Cécile de France, Ludivine Sagnier, Julie Depardieu, Patrick Bruel, Sam Garbaski
Pour la deuxième fois - et une deuxième fois aussi réussie que la première – c’est du haut d’un tremplin de bassin de natation que Claude Miller choisit d’éprouver la force et la fragilité de ses héroïnes.
De cette position expérimentée par la très jeune Charlotte Gainsbourg dans "L’effrontée" pour donner vie à la vulnérabilité de l’adolescence, Claude Miller, dans "Un secret", va exploiter un autre angle de vue pour donner à Cécile de France une séduction et une corporalité qui rendent à la notion de coup de foudre son sens de déflagration immédiate et vraisemblablement déjà tragique.
Beauté et émoi d’un côté et de l’autre fragilité d’un jeune garçon, François, encombré par sa maladresse physique face à une mère, championne de plongeon et à un père sportif dans le regard duquel il ne lit que la déception et honte de l’avoir engendré.
Pour échapper à ce sentiment d’être incomplet, il va s’inventer, non pas un ami comme Kellyanne ou Donnie Darko (*) mais un frère qui sera son double inversé. Beau, musclé, excellent gymnaste et n’ayant jamais froid aux yeux.

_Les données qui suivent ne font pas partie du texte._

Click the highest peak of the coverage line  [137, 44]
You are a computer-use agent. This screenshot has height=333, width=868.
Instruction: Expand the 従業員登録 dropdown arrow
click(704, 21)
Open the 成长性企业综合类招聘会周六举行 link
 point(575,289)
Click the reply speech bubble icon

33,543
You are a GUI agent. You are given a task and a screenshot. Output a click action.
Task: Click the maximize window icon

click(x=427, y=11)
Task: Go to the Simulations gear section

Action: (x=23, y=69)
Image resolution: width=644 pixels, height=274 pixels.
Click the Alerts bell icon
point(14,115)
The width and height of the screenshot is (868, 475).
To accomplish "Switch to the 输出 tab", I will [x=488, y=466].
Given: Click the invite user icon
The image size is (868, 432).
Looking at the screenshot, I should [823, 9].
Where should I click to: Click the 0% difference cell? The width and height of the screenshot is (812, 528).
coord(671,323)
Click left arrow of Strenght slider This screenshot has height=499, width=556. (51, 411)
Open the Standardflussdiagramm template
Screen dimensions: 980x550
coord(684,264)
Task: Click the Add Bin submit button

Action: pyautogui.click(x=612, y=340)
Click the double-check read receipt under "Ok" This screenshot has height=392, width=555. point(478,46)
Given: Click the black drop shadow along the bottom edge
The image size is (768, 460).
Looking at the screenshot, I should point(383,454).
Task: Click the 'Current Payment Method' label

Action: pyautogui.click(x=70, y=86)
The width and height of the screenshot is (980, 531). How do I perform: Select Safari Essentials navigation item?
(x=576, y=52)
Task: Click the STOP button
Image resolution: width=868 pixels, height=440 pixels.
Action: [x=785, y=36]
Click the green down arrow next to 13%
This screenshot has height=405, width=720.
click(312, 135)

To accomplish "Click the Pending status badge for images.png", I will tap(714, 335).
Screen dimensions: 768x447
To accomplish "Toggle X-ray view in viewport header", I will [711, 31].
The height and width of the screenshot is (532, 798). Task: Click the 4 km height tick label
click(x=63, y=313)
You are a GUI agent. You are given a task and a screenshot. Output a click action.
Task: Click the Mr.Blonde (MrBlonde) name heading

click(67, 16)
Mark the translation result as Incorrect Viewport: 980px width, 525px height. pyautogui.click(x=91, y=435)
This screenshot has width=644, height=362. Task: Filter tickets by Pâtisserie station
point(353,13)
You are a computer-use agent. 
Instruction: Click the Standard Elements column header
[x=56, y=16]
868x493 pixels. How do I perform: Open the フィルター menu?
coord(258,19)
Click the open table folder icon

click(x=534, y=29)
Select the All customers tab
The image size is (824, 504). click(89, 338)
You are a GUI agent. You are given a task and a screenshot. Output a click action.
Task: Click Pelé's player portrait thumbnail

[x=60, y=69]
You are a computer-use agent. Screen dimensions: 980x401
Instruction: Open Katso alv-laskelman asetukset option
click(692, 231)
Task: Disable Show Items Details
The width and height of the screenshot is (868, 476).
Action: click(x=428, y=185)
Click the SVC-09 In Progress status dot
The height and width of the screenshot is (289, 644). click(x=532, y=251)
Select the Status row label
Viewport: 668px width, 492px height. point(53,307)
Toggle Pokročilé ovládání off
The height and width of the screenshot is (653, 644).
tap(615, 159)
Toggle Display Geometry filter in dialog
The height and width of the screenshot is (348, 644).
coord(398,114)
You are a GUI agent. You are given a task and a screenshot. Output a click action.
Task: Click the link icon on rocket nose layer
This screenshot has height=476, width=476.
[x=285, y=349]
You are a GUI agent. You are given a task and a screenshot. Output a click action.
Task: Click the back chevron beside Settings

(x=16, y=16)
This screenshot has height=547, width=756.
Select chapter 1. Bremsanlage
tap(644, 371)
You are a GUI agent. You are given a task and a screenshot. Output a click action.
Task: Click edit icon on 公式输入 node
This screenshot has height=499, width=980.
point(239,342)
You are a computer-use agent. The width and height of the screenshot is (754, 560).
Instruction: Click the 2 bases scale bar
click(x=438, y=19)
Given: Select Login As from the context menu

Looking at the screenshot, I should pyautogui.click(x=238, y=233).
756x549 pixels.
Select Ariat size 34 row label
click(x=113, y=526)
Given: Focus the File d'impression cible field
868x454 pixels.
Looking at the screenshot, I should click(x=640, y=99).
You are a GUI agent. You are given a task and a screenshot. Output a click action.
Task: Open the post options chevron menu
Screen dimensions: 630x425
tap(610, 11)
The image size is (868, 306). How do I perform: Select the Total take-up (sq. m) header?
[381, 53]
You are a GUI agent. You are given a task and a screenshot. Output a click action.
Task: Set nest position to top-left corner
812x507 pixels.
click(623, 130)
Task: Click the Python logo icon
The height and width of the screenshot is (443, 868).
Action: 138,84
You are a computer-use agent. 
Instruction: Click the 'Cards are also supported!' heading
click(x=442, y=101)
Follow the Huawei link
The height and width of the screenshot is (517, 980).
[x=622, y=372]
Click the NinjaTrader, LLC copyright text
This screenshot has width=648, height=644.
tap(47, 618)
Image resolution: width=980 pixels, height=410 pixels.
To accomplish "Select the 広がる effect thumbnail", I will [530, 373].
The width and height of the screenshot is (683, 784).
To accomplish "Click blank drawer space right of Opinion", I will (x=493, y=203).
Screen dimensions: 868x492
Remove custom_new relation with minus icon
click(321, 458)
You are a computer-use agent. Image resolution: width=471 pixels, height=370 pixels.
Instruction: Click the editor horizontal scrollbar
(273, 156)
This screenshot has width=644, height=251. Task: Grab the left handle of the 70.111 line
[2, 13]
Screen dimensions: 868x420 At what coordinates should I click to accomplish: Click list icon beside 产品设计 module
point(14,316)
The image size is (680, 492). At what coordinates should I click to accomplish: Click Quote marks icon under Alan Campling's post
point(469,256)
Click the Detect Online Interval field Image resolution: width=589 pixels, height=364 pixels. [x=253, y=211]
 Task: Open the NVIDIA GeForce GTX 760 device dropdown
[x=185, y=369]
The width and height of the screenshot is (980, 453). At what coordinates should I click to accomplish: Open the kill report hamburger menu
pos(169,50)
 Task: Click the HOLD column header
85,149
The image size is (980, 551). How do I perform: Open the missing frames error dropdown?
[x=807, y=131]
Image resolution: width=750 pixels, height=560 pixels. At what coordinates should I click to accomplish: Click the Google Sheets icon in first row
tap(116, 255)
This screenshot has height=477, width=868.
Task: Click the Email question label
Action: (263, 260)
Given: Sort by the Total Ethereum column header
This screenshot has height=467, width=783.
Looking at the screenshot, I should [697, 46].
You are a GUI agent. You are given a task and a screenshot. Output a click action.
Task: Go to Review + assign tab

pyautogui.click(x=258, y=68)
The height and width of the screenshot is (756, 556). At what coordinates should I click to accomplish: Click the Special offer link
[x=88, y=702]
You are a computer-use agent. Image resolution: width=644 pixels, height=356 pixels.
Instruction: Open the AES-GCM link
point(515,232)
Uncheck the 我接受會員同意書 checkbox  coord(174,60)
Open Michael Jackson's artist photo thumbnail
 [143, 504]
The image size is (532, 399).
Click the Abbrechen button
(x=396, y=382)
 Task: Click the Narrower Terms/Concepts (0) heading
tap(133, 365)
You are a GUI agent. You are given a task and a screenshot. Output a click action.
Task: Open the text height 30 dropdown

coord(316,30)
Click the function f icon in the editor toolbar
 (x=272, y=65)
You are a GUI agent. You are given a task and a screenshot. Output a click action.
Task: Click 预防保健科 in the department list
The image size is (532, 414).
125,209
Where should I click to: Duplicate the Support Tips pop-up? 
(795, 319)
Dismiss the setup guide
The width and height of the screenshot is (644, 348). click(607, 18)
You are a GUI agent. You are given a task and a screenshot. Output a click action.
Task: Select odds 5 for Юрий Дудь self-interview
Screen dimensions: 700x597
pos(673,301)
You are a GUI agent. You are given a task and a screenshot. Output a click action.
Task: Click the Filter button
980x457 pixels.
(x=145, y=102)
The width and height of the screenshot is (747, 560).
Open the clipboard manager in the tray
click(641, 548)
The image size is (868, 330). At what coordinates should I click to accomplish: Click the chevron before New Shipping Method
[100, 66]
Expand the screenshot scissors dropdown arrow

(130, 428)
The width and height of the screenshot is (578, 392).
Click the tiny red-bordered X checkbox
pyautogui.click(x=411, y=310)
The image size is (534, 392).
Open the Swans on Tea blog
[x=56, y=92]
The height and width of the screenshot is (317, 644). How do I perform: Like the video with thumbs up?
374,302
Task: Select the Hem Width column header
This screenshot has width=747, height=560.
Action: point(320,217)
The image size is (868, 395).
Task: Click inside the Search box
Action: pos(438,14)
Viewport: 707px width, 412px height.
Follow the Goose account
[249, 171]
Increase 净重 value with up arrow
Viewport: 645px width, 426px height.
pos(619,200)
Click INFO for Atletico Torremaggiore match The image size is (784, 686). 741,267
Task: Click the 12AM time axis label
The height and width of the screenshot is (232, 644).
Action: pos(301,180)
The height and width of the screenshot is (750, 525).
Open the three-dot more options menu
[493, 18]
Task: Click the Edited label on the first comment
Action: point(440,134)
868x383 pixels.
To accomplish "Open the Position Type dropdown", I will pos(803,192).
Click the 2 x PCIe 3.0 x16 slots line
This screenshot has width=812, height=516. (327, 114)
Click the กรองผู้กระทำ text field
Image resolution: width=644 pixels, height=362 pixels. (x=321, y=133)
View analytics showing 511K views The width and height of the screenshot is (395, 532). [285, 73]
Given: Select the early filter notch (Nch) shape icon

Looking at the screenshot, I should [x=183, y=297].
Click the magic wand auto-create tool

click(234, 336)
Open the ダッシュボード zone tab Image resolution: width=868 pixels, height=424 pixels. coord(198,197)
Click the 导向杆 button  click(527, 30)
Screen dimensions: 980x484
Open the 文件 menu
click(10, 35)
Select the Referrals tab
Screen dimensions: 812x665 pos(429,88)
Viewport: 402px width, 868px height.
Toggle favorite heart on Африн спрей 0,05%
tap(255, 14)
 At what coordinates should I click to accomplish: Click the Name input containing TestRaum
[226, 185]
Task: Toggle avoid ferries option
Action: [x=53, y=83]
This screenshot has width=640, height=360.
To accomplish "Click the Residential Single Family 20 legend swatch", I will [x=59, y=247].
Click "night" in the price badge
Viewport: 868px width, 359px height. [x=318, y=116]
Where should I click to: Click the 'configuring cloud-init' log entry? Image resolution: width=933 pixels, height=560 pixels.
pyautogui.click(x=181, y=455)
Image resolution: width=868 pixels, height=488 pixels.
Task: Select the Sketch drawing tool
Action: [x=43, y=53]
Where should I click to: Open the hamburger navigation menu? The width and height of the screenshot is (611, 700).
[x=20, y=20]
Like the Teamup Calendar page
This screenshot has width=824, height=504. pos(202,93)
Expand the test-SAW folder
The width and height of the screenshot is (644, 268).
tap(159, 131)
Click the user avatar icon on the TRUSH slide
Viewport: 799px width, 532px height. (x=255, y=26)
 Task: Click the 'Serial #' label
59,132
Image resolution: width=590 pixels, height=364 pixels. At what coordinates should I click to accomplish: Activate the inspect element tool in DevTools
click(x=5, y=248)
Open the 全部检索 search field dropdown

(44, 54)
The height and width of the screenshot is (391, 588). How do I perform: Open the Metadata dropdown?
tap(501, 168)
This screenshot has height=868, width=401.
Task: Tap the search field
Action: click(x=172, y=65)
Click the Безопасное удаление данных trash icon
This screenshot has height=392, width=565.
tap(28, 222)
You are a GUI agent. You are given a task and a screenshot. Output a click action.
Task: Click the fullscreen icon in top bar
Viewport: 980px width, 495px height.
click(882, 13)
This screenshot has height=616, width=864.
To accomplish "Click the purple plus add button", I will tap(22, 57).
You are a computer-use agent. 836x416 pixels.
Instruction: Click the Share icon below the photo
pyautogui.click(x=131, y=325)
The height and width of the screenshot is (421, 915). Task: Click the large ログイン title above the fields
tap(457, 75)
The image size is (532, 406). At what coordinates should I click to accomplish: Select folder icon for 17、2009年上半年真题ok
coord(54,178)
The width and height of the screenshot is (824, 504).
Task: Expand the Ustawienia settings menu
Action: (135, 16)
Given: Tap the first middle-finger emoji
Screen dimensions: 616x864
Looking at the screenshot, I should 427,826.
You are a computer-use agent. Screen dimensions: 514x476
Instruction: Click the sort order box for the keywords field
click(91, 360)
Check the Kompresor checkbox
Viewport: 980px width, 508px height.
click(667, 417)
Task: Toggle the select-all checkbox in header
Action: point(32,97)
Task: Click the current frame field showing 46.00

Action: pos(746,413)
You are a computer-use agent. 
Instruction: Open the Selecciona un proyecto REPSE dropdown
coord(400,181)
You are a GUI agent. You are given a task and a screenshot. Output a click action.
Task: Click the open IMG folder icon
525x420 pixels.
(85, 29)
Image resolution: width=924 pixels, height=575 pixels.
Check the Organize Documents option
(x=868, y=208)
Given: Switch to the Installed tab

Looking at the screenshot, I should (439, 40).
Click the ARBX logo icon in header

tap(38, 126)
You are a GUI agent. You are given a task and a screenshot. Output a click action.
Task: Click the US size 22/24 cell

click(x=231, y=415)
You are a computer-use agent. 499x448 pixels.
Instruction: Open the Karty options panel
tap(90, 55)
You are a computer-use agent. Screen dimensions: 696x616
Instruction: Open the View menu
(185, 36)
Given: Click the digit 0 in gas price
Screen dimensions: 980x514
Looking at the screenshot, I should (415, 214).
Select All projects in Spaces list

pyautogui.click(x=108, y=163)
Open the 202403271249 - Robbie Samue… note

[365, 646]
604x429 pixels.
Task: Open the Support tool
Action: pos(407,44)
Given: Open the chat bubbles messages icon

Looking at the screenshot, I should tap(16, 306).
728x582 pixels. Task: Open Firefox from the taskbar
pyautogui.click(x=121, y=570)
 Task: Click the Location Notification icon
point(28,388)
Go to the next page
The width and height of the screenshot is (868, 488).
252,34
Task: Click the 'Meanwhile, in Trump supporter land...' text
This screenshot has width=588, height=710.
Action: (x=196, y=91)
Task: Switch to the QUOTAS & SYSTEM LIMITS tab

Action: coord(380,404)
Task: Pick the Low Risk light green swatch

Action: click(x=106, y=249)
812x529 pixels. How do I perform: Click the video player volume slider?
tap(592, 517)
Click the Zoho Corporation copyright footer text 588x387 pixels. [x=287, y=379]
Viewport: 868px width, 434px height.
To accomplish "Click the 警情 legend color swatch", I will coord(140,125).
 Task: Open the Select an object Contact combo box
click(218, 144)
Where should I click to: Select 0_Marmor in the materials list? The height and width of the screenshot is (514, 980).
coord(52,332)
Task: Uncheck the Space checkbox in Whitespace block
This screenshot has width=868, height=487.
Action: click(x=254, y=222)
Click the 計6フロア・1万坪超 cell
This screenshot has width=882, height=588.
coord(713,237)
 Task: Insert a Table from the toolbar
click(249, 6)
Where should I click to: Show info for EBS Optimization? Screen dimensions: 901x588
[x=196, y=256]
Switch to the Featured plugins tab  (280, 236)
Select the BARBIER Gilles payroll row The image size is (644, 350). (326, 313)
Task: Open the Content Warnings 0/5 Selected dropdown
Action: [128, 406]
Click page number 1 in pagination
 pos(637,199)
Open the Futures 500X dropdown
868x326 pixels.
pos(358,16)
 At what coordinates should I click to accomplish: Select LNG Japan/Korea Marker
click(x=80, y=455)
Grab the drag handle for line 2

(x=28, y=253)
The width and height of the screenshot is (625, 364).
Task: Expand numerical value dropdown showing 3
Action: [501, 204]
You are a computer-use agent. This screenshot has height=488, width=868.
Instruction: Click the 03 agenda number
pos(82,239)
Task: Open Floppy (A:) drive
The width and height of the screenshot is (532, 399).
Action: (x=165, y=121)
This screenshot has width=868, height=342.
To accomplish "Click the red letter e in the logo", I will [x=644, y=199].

Peu à peu, François va apprendre les souvenirs d’avant sa naissance, gardés cachés par ses parents. Douloureuses réminiscences qui remontent aux horreurs de la traque aux Juifs menée dans une France pétainiste.
La mise en place d’« Un secret » ressemble au processus de développement des photos argentiques. Le dévoilement de ce qui est arrivé se fait par étapes délicates, par révélation grâce aux noir et blanc du présent des couleurs du passé et dans un lieu clos. Le cabinet de travail de Louise, l’amie de la famille à laquelle Julie Depardieu confère une attachante tendresse bourrue.
Le développement temporel du récit permet aux spectateurs d’accompagner les personnages dans l’ampleur romanesque de leur drame. D’être bouleversés avec Patrick Bruel devant la beauté allurée (qui fait parfois penser aux personnages de Lolita de Lempicka) de Cécile de France qu’une caméra n’a jamais autant magnifiée. D’être touchés par la tristesse qui envahit Ludivine Sagnier et anéantis par la force destructrice qu’elle nourrit. Révélant qu’en chaque mère aimante peut se nicher une inattendue Médée.
« Un secret » est bien plus qu’un film (em)poignant. Il est un film qui regorge de vécu. Il parle d’adaptation, de résilience, de fatalité, de culpabilité, des origines et de l’appartenance identitaire avec une justesse qui tient à pudique distance le pathos et les superfétatoires explications.
Et si l’on pleure c’est d’émotion devant la capacité qu’ont les humains de souffrir et de faire souffrir leurs proches.
« Un secret » (**) est empathiquement adapté d’un livre de Philippe Grimbert. La version papier mérite autant que la pelliculaire l’intérêt de tous ceux et celles qui savent que les mystères des cœurs humains malaxés par leur propre mémoire et celles de l’Histoire sont souvent l’objet d’infinies méditations et beaucoup plus rarement de partages (***). (m.c.a)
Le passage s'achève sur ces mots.